■ What is expected
Extend the text on analytics data-quality checks with the next few paragraphs, beginning immediately after its last sentence.

The following areas should be examined for discrepancies:

  • Filters. Does the back-end record transactional data that is then filtered in analytics? A transaction will be recorded in the back end if you exclude internal traffic and an employee makes a purchase. 
  • Location. A number of countries, including China, France, and Italy, block GA. In the event that a purchase is made from that country, it will not be recorded in GA, but in the back office. 
  • Timezone. Are your analytics time zones in sync with your backend? 
  • Cancellation settings. In the event that a purchase is canceled by phone, live chat, or email, it may still be recorded in analytics but will be deleted in the back end. It is important to ensure that the sales data in your analytics is current. Take a look at Optimize Smart’s guide to reverse transactions. 
6. Ensure that no personally identifiable information (PII) is being collected

The term “Personal Identifiable Information” (PII) refers to any information that can be used to identify, contact or locate an individual. Among these are:

  • Email addresses;
  • Mailing addresses;
  • Full names or usernames;
  • Phone numbers;
  • Driver’s license number;
  • Passport number;
  • Precise locations (e.g., GPS coordinates);
  • Credit card information or SSN.

Cookies, advertising IDs, and IP addresses are not considered to be personally identifiable information. 

If you do not have explicit permission from the individual, the General Data Protection Regulation (GDPR) laws in the EU and consumer data privacy laws in the U.S. and internationally prohibit the collection of PII data. 

It is important to note that Google, Adobe, and other analytics platforms also adhere to strict privacy laws which protect the privacy of their users. 

Ensure analytics isn’t collecting PII by checking: 

  • Pages. Search for @ in the filter to see if email addresses are being collected. 
  • Event dimensions. Look at Categories, Actions, and Labels for personal information.
  • Custom dimensions. Run custom reports that pull custom dimensions and make sure no PII values are being collected. 
  • Search terms. Check search term reports for any sign of personal details.

■ Dataset section
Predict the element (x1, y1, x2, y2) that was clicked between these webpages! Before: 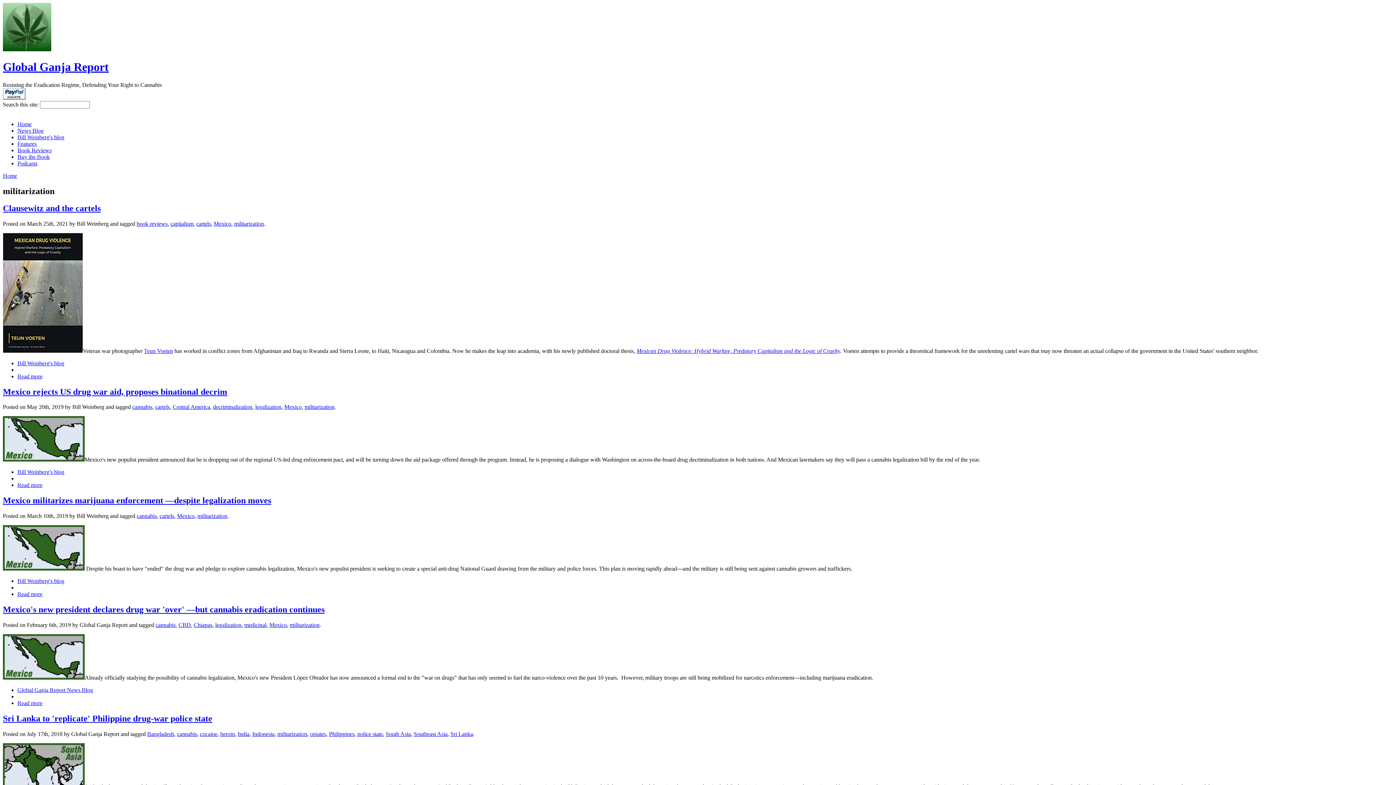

■ Response
  • Data imports. Search data sets for PII before importing them to your analytics. 

In the event that personal information has slipped through the cracks, notify your development team so that they can find the source and remove it. Upon removing PII from your website, back up existing views for visualization and export important information. 

Be sure to avoid accidentally storing personal information when doing so, as any type of storage can violate privacy laws. The corrupted view should be deleted and a new one created that is free of personally identifiable information. 

7. Is tracking in line with your marketing objectives?  

In the final step, ensure that analytics is providing the results you expect. Make sure you are collecting the necessary data to achieve your marketing goals. 

For example, if you are aiming to drive traffic from social media, are network referrals set up to track which channels perform best? If you wish to increase the number of people who download your lead magnet, are you tracking form submissions? Is revenue tracking set up to measure cost per acquisition (CPA) and return on ad spend (ROAS) if you wish to improve the effectiveness of your ads? 

You do not need to track everything, only the data related to KPIs that are relevant to your business. Sort the data into three categories:

  1. Crucial data. Key performance indicators (KPIs) that drive your marketing efforts.
  2. Supporting data. Data points that complement your KPIs for more in-depth analysis. As an example, if you are tracking new user growth, you may also track user attribution to determine where the user originated.
  3. Curiosity data. You may be curious about some data points, but if they are not correctly tracked, they will not have an impact on your marketing campaigns.     

Analytics should be tailored to meet the marketing needs of your organization. During your audit, focus on what matters now and stop tracking data that is not important.

Checklist for Conducting a Comprehensive Audit of Google Analytics 4

For a comprehensive GA4 audit, here are my five steps.

Step 1: Measurement Strategy

In order to measure how well my website supports my business goals, what KPIs should I track?

An audit of GA4 begins with assessing your measurement strategy. Despite not being a traditional first step, we recommend you include it so that your GA4 data tracking is aligned with your business objectives.

Your measurement strategy outlines how you plan to track website traffic and Google Analytics data to reach your business goals. Knowing your website’s key performance indicators (KPIs) in advance will help you make the most of your audit. The goal of this preliminary stage is to evaluate how your website supports and tracks each of these objectives.

Suppose you want to increase your lead generation, what metrics would you need to track to align your website with that goal? Based on your business model, the answer may include actions like submitting a form, signing up for a free trial, or making a phone call. If not, you’ll know to add these measurements later during your audit.

Step 2: Admin & Property Settings 

How well does my measurement strategy align with the property settings I use?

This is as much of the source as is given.